Independientemente de la evaluación del gobierno de Castillo y de la cuestionable tentativa de ruptura del orden constitucional, su prisión preventiva podría ser levantada como forma de amnistía, ya que la tentativa no tuvo consecuencias objetivas, y su libertad no implicaría riesgos a la sociedad, lo que permitiría, a su vez, su asilo en México. Esta salida contribuiría a atenuar las tensiones por la frustración de sus electores que fueron testigos de las permanentes acciones de inviabilizar su gobierno.
El camino de retorno a la normalidad está lleno de dificultades. De hecho, para el primer ministro Alberto Otárola, quien recientemente recibió la confianza del Congreso, era más importante proteger a la capital de lo que era el contagio de las protestas (para ello, relegó las demandas regionales) que fomentar la unidad y el diálogo, que era lo que se esperaba. Partiendo de su sintonía con el Congreso, Otárola se ha convertido en el primer ministro con mayor aprobación entre los parlamentarios, a pesar de ser el responsable político de las masacres en el país.
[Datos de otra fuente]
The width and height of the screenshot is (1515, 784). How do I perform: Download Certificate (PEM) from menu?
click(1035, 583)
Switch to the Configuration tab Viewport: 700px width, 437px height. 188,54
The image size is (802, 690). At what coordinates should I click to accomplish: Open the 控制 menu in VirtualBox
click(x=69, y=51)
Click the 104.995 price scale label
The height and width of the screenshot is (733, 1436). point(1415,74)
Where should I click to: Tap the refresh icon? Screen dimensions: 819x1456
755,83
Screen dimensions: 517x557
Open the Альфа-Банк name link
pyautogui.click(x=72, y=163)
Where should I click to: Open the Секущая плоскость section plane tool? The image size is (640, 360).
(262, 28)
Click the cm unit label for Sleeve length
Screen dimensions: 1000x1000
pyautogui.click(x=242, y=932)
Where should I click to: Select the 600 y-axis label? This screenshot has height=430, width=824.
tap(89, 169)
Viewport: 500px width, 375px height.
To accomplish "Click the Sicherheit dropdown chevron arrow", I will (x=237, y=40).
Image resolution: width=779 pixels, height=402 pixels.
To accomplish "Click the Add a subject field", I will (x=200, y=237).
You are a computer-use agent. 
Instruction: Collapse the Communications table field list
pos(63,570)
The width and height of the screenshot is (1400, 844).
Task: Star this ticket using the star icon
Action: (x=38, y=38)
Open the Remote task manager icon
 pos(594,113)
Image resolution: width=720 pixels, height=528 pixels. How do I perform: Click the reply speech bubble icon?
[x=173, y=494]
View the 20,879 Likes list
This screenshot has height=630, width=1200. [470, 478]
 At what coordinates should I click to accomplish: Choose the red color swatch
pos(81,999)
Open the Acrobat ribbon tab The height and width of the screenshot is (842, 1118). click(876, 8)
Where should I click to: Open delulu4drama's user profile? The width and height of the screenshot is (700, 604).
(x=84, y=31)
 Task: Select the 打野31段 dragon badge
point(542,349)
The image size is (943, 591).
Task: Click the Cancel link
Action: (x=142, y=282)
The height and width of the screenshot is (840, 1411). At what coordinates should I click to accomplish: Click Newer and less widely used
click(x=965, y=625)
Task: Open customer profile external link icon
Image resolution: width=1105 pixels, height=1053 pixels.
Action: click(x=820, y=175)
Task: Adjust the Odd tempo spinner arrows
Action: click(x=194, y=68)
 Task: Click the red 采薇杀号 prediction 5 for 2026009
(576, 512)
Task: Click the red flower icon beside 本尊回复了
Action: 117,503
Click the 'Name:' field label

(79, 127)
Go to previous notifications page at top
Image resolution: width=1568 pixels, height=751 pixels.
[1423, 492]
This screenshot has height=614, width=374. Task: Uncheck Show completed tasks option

La violación de los derechos humanos que ha padecido el país durante los últimos días debería invitar a todos los actores políticos a una mayor ponderación. Discutir un nuevo pacto político y social es, sin duda, el camino para fortalecer a la sociedad peruana y su democracia. Evitarlo, hará que el Perú sea un país invisible.
Carlos Santander es cientista político. Profesor e investigador asociado de la Universidad Federal de Goiás (Brasil). Doctor en Sociología, por la Universidad de Brasilia (UnB). Hizo un posdoctorado en la Universidad de LUISS (Italia). Se ha especializado en estudios comparados sobre América Latina.